[Dataset records]
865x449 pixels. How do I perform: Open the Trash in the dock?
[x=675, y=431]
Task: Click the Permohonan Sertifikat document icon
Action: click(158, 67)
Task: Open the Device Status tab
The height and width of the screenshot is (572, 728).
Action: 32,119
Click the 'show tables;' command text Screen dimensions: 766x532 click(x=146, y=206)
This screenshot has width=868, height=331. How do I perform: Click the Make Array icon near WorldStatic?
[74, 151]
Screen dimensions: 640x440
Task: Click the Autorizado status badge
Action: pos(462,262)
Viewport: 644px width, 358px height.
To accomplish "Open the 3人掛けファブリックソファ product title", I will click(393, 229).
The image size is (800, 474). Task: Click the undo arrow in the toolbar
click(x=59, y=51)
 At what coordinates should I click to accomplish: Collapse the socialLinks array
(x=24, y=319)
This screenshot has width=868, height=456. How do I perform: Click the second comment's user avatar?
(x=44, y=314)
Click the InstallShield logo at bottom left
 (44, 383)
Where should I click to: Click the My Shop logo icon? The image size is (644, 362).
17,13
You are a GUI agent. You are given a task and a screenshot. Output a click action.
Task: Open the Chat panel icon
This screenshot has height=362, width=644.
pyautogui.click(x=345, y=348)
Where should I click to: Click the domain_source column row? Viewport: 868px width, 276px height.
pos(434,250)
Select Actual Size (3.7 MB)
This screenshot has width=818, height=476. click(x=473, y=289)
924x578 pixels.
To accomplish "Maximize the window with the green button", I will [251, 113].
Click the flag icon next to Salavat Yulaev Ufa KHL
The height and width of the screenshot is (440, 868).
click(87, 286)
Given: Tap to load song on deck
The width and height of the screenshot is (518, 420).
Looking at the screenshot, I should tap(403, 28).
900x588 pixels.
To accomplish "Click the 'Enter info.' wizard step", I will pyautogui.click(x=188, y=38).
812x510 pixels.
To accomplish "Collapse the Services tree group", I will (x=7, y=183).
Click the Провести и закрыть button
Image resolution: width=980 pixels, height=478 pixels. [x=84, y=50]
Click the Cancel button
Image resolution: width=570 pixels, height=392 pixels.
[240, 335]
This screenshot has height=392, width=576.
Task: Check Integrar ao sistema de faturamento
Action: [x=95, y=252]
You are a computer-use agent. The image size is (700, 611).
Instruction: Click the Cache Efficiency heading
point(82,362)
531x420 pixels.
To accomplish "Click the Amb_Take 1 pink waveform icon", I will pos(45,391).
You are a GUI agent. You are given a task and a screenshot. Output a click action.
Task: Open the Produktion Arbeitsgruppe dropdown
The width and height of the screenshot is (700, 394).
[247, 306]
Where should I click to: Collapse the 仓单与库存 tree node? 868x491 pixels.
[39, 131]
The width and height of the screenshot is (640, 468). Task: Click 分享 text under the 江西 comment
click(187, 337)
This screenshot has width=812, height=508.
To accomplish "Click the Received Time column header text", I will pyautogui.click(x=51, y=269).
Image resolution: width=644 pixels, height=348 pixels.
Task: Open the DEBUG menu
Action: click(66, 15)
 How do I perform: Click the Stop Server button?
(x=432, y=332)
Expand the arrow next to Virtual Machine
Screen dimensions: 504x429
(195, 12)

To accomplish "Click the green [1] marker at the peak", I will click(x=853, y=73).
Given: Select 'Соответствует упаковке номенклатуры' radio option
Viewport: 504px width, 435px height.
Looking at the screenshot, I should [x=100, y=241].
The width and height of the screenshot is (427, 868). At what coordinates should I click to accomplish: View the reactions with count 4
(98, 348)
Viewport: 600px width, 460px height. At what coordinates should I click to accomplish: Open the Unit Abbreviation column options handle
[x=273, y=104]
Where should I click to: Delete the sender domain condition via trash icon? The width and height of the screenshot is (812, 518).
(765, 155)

Your task
Provide the count of lines above containing "green", without any added words.

Result below
2